> _TASK INSTRUCTIONS_:
Reproduce exactly the lines below, from the first through the one containing "Task: Click the help icon beside Google Veo 3", and nothing more.

> _SUPPLIED INFORMATION_:
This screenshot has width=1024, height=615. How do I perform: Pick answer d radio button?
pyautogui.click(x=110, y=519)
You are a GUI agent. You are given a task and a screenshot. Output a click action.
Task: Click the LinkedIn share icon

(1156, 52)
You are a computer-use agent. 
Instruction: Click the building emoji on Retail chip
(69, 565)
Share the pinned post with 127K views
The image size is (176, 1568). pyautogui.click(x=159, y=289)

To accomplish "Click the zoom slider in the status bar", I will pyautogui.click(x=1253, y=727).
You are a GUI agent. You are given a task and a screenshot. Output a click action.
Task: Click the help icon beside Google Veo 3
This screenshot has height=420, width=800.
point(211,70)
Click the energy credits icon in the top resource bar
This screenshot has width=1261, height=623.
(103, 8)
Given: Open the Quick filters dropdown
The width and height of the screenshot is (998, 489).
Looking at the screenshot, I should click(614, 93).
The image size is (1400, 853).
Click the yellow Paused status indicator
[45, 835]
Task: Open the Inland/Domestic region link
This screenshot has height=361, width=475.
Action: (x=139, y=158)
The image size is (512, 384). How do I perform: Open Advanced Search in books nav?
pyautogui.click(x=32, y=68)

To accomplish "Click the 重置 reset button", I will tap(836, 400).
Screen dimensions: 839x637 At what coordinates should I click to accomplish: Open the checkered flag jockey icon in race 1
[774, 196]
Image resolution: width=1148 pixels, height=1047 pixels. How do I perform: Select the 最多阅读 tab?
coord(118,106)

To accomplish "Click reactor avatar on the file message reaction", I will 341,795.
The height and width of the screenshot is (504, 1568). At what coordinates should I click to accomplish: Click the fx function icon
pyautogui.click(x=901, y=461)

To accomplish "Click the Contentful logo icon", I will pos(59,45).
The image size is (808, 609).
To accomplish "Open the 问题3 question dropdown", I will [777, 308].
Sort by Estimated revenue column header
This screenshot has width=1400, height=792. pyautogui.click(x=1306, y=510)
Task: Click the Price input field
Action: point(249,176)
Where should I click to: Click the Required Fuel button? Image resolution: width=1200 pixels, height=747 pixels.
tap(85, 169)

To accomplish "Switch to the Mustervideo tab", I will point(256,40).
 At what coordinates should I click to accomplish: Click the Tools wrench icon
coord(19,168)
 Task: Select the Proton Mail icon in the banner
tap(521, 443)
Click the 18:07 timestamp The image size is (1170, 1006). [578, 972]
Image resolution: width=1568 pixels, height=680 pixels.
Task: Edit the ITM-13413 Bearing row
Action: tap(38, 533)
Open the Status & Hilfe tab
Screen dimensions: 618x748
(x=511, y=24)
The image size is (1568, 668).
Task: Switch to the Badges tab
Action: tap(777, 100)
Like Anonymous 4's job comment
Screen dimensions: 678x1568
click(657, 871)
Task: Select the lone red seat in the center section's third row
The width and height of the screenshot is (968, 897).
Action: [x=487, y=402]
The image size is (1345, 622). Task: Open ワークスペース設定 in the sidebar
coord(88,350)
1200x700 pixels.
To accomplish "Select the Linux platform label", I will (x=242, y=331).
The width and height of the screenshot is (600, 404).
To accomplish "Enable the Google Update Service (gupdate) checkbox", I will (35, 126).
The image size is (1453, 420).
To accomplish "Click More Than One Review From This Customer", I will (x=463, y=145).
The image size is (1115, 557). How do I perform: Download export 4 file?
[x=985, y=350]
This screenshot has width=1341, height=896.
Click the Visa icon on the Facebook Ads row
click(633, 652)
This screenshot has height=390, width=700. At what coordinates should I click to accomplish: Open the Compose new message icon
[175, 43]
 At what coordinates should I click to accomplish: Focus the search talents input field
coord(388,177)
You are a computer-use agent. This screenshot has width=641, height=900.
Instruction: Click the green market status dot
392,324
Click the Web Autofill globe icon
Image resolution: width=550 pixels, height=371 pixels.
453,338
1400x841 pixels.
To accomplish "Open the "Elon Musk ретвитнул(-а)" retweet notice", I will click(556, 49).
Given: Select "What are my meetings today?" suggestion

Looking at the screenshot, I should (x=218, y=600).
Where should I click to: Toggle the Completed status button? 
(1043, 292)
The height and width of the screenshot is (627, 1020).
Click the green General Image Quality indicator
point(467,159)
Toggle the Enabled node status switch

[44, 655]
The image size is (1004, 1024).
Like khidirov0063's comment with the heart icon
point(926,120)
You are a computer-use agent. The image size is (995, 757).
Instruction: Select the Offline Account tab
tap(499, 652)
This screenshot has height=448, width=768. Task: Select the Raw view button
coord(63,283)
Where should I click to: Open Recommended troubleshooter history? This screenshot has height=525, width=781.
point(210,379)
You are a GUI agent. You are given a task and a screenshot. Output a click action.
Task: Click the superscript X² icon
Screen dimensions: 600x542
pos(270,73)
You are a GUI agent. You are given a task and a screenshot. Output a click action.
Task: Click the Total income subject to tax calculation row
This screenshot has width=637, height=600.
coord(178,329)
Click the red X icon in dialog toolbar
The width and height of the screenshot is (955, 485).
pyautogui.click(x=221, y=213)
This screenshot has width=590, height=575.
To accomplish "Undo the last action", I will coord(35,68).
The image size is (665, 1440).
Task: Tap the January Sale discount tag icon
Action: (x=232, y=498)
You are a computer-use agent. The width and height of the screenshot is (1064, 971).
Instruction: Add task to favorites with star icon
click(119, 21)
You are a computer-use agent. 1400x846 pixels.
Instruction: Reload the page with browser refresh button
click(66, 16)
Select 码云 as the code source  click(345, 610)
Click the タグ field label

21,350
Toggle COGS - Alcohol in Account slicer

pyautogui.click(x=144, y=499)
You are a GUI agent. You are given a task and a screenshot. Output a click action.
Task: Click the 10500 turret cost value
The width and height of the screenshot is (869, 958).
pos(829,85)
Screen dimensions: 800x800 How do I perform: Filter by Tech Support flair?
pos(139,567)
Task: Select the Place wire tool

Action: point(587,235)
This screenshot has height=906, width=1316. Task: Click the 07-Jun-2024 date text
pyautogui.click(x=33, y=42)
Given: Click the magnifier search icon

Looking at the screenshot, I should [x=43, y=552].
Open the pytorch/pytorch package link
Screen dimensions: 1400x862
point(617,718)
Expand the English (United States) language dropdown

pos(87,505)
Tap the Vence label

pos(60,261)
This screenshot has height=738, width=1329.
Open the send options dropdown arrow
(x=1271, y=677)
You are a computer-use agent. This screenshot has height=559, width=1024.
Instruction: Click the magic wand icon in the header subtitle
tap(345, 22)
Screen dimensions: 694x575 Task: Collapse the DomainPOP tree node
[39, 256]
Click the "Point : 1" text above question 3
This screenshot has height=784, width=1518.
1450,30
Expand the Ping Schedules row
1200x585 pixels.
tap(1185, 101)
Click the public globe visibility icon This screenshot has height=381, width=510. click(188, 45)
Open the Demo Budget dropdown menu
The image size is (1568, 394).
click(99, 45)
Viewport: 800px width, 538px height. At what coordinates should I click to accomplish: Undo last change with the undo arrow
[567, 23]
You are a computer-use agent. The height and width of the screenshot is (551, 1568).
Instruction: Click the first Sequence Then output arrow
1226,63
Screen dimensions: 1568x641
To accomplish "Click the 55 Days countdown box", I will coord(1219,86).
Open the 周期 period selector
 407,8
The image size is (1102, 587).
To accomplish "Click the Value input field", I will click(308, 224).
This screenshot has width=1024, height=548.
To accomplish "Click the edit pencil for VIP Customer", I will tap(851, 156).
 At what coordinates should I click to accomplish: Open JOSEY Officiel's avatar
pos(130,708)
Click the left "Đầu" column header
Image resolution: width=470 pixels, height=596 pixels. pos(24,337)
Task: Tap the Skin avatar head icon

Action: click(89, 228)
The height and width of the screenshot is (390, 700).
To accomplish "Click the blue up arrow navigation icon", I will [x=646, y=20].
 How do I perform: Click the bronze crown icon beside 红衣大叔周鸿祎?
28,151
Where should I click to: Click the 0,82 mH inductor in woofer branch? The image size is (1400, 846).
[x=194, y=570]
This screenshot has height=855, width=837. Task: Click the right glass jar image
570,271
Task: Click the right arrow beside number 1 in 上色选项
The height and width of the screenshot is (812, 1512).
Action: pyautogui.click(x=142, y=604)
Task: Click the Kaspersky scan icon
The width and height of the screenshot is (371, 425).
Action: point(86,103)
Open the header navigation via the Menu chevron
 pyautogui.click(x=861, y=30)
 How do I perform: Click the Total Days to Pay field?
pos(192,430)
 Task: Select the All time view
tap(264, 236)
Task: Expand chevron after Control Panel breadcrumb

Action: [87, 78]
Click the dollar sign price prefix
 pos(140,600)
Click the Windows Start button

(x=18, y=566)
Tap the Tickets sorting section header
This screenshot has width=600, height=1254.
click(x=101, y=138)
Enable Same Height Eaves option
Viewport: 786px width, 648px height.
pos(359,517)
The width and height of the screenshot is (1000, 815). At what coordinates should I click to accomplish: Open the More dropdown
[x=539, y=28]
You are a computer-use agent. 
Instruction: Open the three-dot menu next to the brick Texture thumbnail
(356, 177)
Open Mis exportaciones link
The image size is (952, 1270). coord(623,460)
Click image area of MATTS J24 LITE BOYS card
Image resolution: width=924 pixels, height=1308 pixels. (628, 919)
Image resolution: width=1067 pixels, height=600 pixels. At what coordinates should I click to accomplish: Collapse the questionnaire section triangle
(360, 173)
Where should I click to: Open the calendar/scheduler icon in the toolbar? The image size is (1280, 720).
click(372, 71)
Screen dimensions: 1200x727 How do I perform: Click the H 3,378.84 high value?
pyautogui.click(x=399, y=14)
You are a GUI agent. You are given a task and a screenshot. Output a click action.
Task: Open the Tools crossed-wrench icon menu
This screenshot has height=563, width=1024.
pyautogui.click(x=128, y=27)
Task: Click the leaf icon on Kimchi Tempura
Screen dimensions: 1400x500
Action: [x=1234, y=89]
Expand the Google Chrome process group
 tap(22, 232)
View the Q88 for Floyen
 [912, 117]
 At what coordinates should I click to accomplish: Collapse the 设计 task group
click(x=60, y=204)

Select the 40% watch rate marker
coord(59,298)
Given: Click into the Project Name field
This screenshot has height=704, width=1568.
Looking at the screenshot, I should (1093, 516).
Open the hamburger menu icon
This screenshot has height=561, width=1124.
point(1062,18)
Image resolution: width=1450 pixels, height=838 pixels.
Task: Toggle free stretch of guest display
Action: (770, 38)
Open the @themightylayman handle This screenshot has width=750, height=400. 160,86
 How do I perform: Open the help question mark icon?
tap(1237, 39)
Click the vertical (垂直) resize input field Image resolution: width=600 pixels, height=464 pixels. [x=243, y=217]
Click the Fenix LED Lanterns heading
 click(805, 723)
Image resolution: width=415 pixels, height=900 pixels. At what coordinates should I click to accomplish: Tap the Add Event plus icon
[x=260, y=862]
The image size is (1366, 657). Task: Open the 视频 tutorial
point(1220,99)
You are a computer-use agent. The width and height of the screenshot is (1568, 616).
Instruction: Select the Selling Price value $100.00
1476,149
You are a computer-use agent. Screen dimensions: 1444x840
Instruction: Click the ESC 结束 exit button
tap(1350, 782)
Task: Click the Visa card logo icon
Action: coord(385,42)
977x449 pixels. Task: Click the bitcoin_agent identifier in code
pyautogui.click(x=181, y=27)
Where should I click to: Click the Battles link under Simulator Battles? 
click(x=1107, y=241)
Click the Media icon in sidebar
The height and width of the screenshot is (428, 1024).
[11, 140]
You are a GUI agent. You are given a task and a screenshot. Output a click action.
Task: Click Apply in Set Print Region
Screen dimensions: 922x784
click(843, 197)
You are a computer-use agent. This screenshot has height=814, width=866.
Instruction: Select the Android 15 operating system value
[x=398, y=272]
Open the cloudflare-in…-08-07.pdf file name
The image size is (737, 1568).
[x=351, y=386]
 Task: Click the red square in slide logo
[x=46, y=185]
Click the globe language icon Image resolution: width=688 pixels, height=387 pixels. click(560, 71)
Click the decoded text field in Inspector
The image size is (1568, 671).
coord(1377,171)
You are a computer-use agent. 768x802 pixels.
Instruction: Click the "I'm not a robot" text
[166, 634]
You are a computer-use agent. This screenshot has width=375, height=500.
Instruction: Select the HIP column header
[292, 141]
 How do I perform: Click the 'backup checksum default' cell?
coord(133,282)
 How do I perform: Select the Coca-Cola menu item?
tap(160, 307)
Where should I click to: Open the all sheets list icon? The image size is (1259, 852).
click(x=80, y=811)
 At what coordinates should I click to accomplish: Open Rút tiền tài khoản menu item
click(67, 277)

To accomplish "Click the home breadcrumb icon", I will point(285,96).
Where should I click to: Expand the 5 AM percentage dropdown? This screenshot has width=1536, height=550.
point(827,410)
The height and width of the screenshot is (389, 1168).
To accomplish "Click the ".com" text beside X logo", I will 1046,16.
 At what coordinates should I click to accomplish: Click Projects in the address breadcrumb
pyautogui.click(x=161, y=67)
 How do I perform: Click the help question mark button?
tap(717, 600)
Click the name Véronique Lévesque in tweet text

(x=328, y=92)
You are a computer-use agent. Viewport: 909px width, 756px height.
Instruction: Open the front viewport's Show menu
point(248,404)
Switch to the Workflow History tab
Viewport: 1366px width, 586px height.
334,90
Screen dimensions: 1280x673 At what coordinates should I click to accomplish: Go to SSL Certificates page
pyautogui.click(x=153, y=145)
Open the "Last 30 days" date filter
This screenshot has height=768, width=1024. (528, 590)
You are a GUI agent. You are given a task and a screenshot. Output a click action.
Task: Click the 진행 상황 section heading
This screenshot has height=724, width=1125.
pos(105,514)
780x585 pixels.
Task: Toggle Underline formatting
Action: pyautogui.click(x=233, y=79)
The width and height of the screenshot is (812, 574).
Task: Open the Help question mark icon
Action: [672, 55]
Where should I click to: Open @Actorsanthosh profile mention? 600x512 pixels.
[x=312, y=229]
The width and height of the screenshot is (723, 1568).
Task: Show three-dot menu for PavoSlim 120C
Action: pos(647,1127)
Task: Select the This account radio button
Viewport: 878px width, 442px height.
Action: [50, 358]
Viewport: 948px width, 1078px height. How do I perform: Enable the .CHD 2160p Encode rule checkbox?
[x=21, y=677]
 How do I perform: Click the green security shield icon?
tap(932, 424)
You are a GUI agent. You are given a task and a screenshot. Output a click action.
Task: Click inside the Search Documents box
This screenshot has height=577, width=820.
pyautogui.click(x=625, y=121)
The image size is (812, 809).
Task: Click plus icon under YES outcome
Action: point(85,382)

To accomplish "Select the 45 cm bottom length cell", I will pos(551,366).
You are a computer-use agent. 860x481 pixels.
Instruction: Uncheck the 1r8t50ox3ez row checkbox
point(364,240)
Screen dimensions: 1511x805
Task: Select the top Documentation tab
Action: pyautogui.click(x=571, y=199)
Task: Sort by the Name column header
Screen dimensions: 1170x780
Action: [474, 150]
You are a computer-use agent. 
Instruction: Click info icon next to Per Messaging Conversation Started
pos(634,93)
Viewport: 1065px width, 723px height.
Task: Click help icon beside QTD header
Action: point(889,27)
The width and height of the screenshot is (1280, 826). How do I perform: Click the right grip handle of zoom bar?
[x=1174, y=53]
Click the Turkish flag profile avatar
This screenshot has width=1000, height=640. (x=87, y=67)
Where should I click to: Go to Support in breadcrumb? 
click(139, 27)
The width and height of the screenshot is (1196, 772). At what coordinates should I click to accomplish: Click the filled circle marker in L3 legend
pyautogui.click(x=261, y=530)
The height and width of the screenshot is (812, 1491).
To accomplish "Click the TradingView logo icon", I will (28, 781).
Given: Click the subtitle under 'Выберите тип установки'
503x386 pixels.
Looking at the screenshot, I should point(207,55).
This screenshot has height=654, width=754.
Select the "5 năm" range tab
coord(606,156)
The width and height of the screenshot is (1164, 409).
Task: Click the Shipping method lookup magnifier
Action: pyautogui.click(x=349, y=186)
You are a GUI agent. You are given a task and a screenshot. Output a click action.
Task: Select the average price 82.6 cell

> _TASK SOLUTION_:
This screenshot has width=1024, height=615. How do I perform: Pick answer d radio button?
pyautogui.click(x=110, y=519)
You are a GUI agent. You are given a task and a screenshot. Output a click action.
Task: Click the LinkedIn share icon

(1156, 52)
You are a computer-use agent. 
Instruction: Click the building emoji on Retail chip
(69, 565)
Share the pinned post with 127K views
The image size is (176, 1568). pyautogui.click(x=159, y=289)

To accomplish "Click the zoom slider in the status bar", I will pyautogui.click(x=1253, y=727).
You are a GUI agent. You are given a task and a screenshot. Output a click action.
Task: Click the help icon beside Google Veo 3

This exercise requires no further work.